Let me move on to the wider problem of discipline. The hon. Member for Croydon, Central (Geraint Davies) wants permanent exclusions to keep coming down. The Government used to set targets on that. One reason why disciplinary problems in schools have increased under this Government is precisely that the authority has been taken away from head teachers to exclude those whom they want to exclude. Teachers, not only heads, are unhappy with the situation. The Government always get cross when I quote the National Union of Teachers at them, so let me quote the Association of Teachers and Lecturers instead. It says that in the past year it received 120 complaints from teachers about physical abuse at school and that assaults on teachers rose fivefold between 1998 and 2001. That is terrible.

If the ATL is another trade union to which the Government do not want to listen, perhaps they will listen to Ofsted. It points out that the poor behaviour of a minority of pupils is cited as the major reason for teachers leaving the profession. If that is true, it is a great shame that the Government have spent much of their first five years in office encouraging the undermining of head teachers' authority and therefore encouraging the increase in violence in schools.

Mr. Mark Prisk (Hertford and Stortford): Let me reinforce that point by bringing to hon.

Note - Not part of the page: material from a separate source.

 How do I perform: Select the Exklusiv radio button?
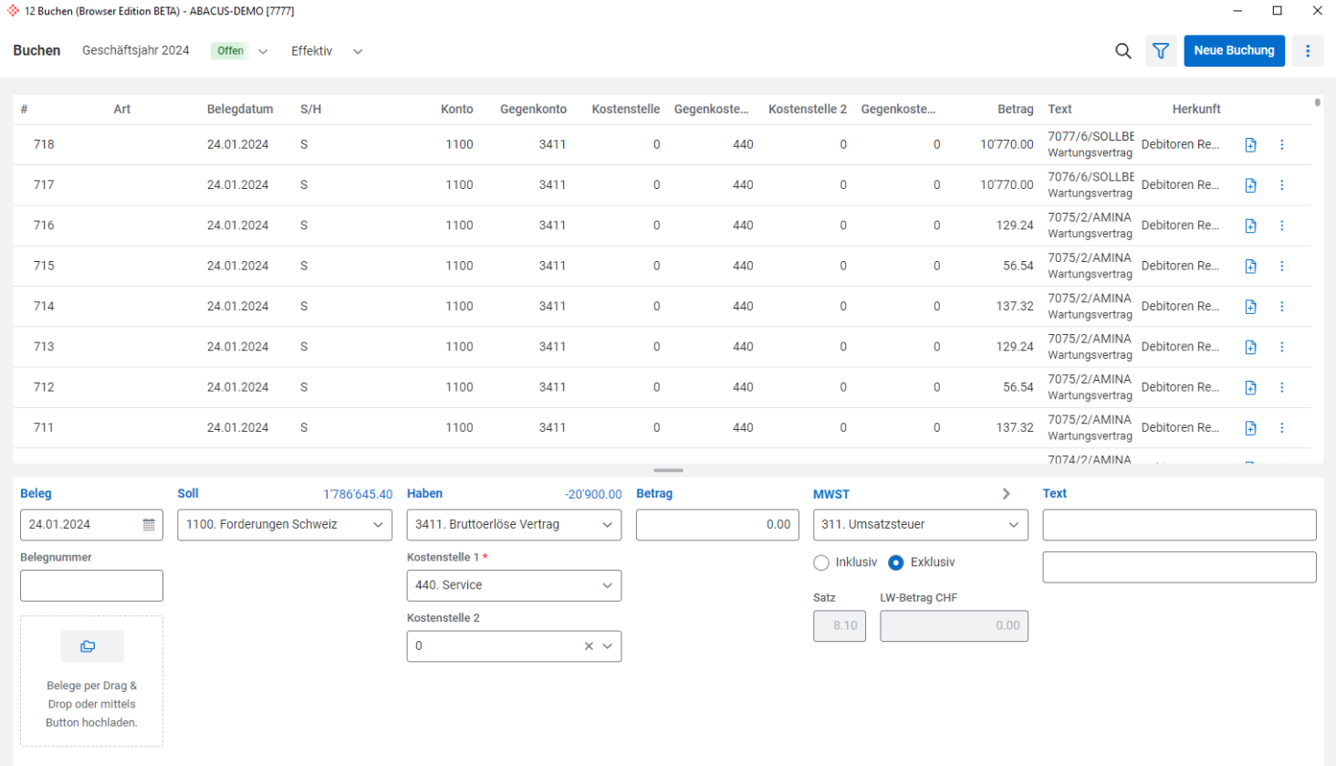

Members' attention the deep frustration of at least four secondary head teachers in my constituency. They told me that they feel that their hands are tied by a Government who are constantly trying to tell them how to do their job, especially its discipline aspects.

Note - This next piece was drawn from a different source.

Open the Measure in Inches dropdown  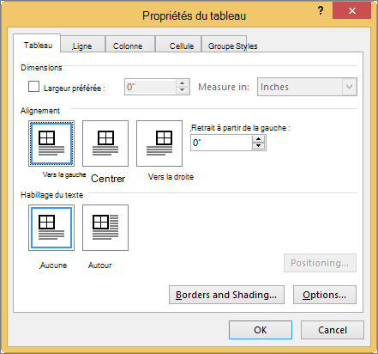[x=307, y=87]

Mr. Green: My hon. Friend is right, but I resist the temptation to consider the Government's wider interference in the day-to-day work of schools. They have done enough damage through their interference in disciplinary systems.

It is extraordinary that, although the Government have so much information at their disposal, they do not bother to collect facts about the scale of violence in schools. My colleagues and I have asked the Government for some weeks for the number of teachers who are assaulted each year, the number who are assaulted by pupils and the number of assaults on pupils by pupils. The Government do not know the answer.

The Secretary of State for Education and Skills (Estelle Morris): Oh no.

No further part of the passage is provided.